Por outras palavras, como salienta o srº Conselheiro Vítor Gomes no seu voto de vencido, aposto no citado acórdão nº 204/2010, “Embora formalmente inserida no CIRC e o montante que permita arrecadar seja liquidado no seu âmbito e a título de IRC, a norma em causa respeita a uma imposição fiscal que é materialmente distinta da tributação nesta cédula, pelo que não podem ser invocados argumentos semelhantes àqueles que naquele segundo acórdão foram mobilizados no sentido de não se configurar um caso de retroactividade proibida pelo n.º 3 do artigo 103.º da Constituição. Com efeito, estamos perante uma tributação autónoma, como diz a própria letra do preceito. E isso faz toda a diferença. Não se trata de tributar um rendimento no fim do período tributário, mas determinado tipo de despesas em si mesmas, pelas compreensíveis razões de política fiscal que o acórdão aponta”.
Deste modo, o facto revelador de capacidade tributária que se pretende alcançar é a simples realização dessa despesa, num determinado momento. Cada despesa é, para este efeito, um facto tributário autónomo, a que o contribuinte fica sujeito, venha ou não a ter rendimento tributável em IRC no fim do período, sendo irrelevante que esta parcela de imposto só venha a ser liquidada num momento posterior e conjuntamente com o IRC.
Sendo assim a taxa a aplicar a cada despesa é a que vigorar à data da sua realização, uma vez que o facto tributário se verifica no momento em que se incorre nas despesas sujeitas a tributação autónoma.
Em resumo e concluindo como no voto de vencido acima referido, “O facto gerador de imposto em IRC determina-se por relação ao fim do período de tributação (n.º 9 do artigo 8.º do CIRC), mas a tributação autónoma agora em causa não comunga desse pressuposto, porque não atinge o rendimento (artigo 1.º do CIRC) mas a despesa enquanto tal”.

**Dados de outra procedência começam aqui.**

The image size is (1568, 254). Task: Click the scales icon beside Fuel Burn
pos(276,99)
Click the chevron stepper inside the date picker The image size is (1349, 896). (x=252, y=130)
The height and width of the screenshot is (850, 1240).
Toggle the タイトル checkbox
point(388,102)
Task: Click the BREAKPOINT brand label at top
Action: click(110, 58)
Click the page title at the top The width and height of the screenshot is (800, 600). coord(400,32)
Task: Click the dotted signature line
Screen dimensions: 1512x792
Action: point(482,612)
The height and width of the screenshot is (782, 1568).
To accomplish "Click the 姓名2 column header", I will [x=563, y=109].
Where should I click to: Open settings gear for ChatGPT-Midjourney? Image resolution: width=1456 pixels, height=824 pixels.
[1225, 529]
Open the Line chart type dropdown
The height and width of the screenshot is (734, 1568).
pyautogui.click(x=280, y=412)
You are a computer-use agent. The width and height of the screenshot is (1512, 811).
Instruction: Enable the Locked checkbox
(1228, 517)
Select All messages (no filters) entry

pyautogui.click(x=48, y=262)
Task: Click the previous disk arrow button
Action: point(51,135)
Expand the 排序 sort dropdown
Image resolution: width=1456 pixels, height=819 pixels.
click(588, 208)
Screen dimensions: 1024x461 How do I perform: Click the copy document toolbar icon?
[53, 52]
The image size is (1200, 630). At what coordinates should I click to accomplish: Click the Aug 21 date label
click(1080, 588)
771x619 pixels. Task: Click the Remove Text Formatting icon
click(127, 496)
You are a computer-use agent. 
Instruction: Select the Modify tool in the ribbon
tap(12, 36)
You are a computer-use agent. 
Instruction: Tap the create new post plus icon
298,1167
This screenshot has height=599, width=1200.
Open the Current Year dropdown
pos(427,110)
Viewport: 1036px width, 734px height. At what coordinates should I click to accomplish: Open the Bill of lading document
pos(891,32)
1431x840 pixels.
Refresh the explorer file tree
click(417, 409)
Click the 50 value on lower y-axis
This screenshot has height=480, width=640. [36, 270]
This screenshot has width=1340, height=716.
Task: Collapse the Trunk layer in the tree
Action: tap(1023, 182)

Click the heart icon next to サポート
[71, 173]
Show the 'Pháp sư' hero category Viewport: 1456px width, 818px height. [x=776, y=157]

Por isso, as novas taxas introduzidas pela Lei nº 64/2008, de 5 de Dezembro, só são aplicáveis às despesas realizadas após a sua entrada em vigor, uma vez que não estamos perante rendimento reportado a determinado período e norma publicada nessa fase final do período de tributação, à semelhança do decidido relativamente ao n.° 1 do artigo 68° do Código do IRS, na redacção que lhe foi dada pelo artigo 1° da Lei n.° 11/2010, de 15 de Junho, quando conjugada com o disposto nos artigos 2.º e 3.º da mesma Lei e, também, do mesmo n.° 1 do artigo 68° do Código do IRS, na redacção que lhe foi dada pelo artigo 1° da Lei n.° 12-A/2010, de 30 de Junho, quando conjugada com o disposto no n.° 1 do artigo 20° da mesma Lei. (Acórdão 399/2010).
Assim sendo, estamos perante retroactividade autêntica ou própria da lei fiscal, proibida pelo nº 3 do artº 103º da CRP, uma vez que o facto tributário que a lei nova pretende regular já tinha produzido todos os seus efeitos ao abrigo da lei antiga, relativamente a despesas já realizadas.
O recurso, merece, por isso provimento.
7. Nestes termos e pelo exposto concede-se provimento ao recurso, revogando-se a decisão recorrida e julgando-se procedente a impugnação judicial, com a consequente anulação da liquidação no respeitante à tributação autónoma em causa.
Custas pela recorrida Fazenda Pública apenas em 1ª instância.
Lisboa, 6 de Julho de 2011. – Valente Torrão (relator) – Dulce Neto – Casimiro Gonçalves.